> **Stored data entries**:
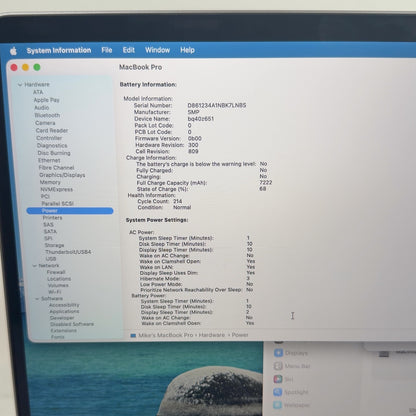This screenshot has height=416, width=416.
Task: Click Mike's MacBook Pro in path bar
Action: [x=166, y=335]
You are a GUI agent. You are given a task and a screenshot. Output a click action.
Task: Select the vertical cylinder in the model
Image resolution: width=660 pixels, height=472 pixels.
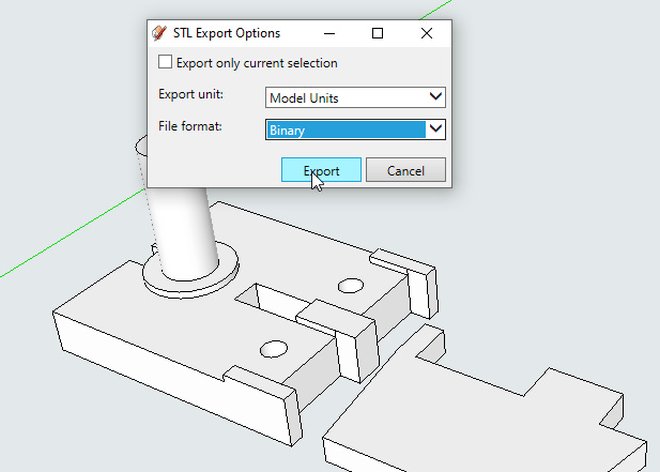coord(187,230)
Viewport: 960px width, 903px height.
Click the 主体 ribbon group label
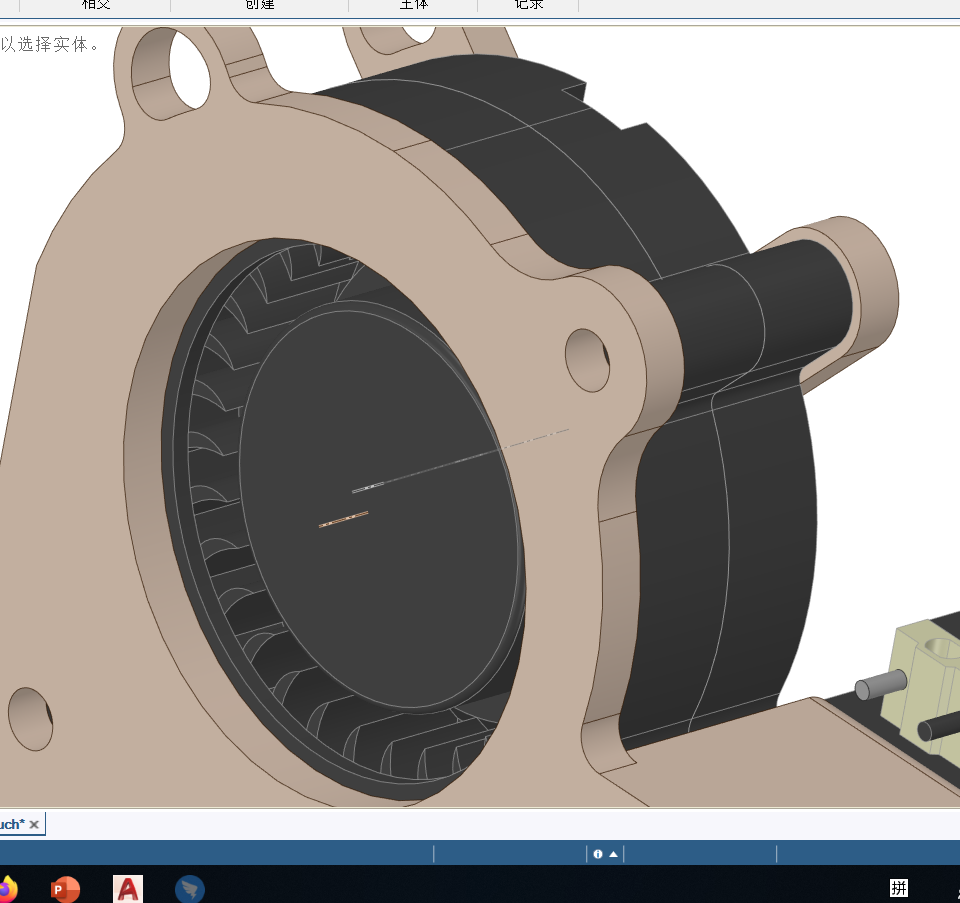point(413,5)
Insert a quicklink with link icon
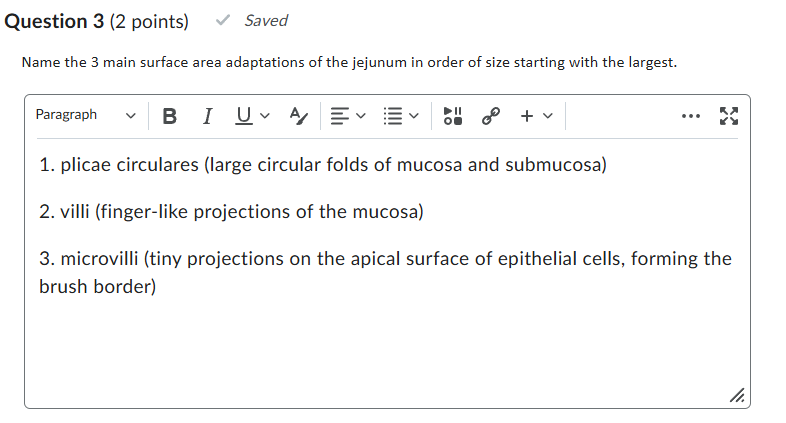Image resolution: width=786 pixels, height=423 pixels. click(x=491, y=116)
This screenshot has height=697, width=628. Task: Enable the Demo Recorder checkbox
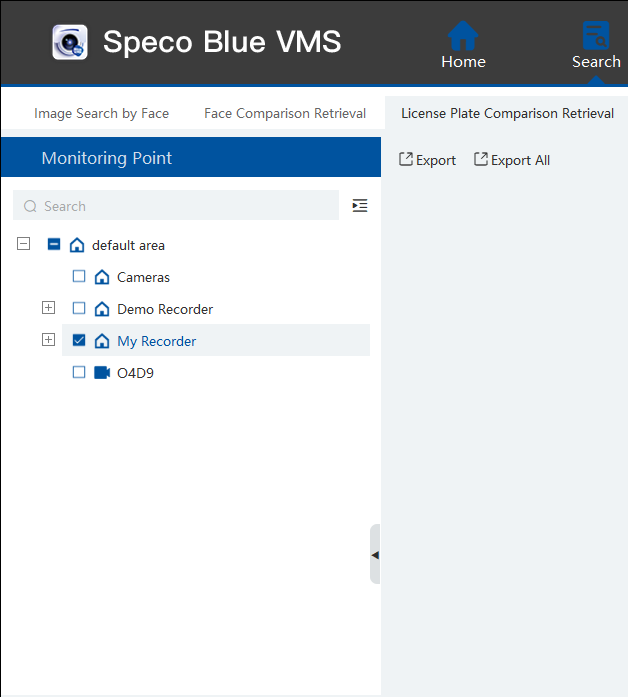(79, 309)
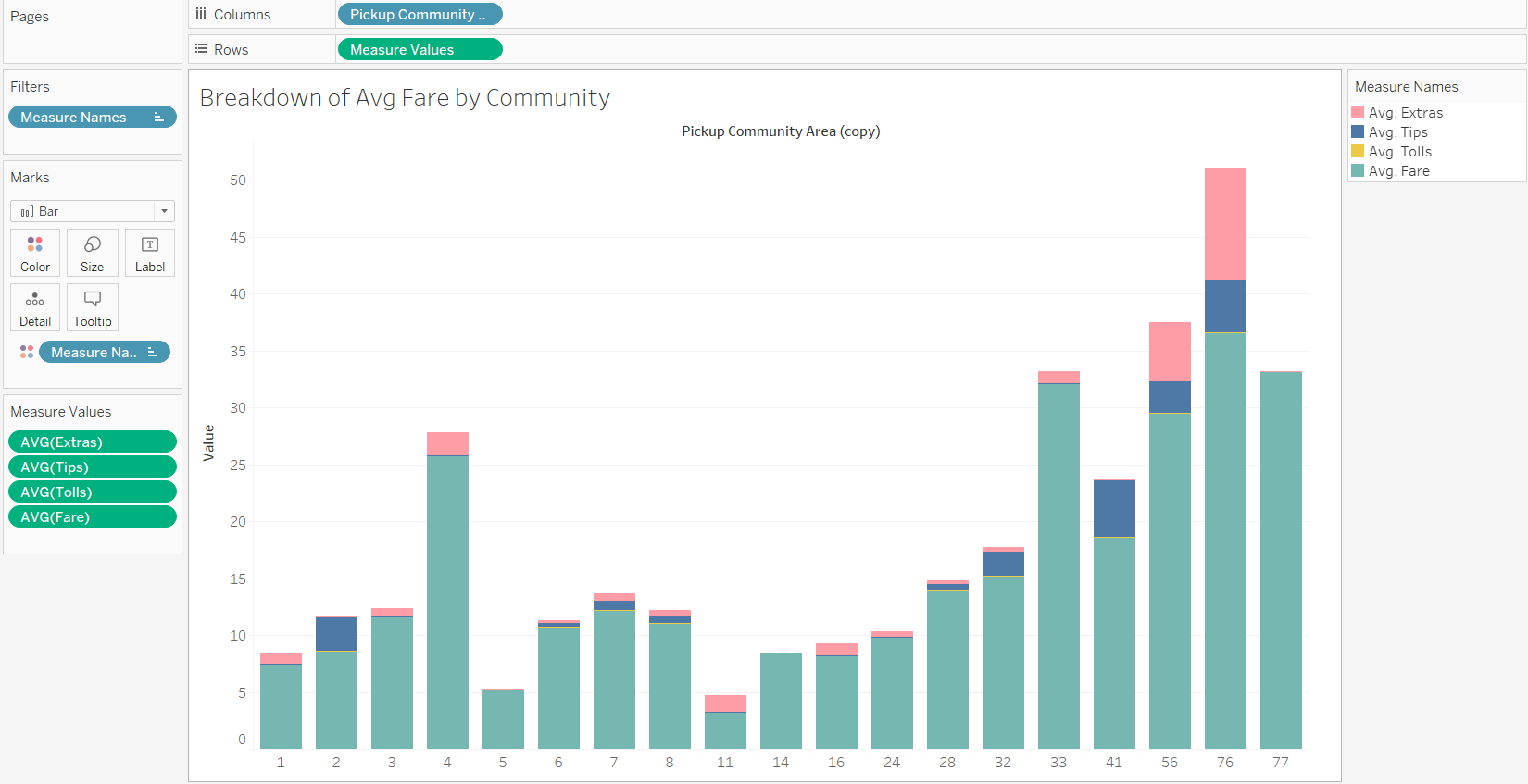Open the Color marks card
This screenshot has height=784, width=1528.
click(x=35, y=253)
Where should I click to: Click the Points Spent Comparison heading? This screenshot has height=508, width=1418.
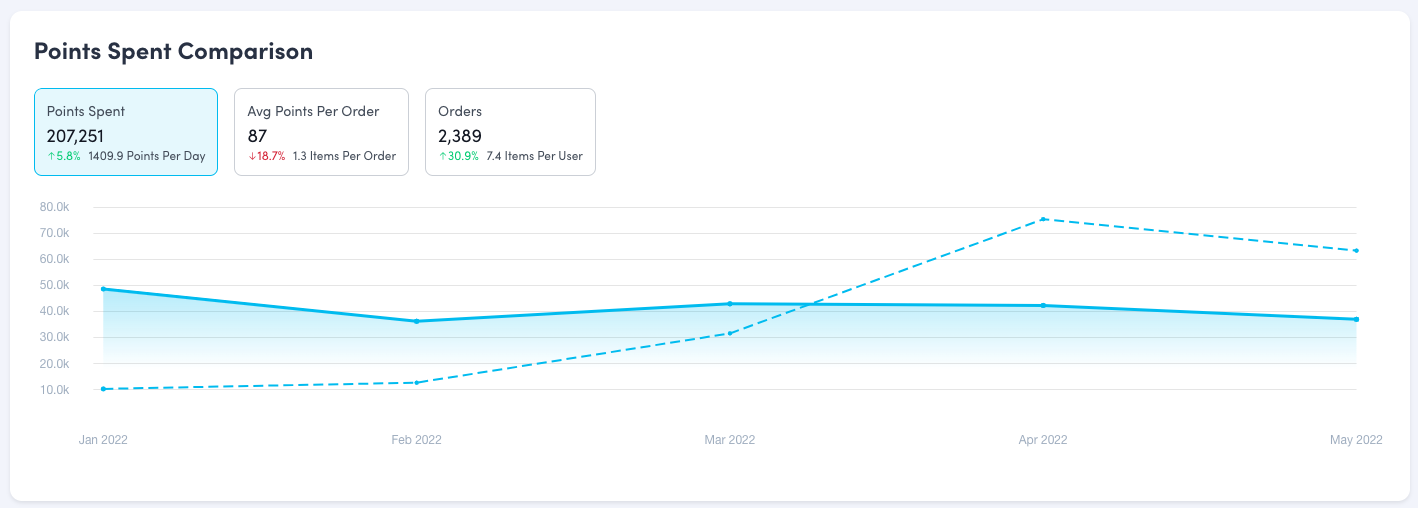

> **Exercise brief**:
Skip the pictures and retype exactly the lines from the one that contains "Insert a quicklink with link icon" to the last line of the records.

> **Solved problem**:
Insert a quicklink with link icon
Image resolution: width=786 pixels, height=423 pixels. click(x=491, y=116)
This screenshot has height=697, width=628. Task: Enable the Demo Recorder checkbox
(79, 309)
Open the Color marks card
This screenshot has height=784, width=1528.
click(x=35, y=253)
Where should I click to: Click the Points Spent Comparison heading? This screenshot has height=508, width=1418.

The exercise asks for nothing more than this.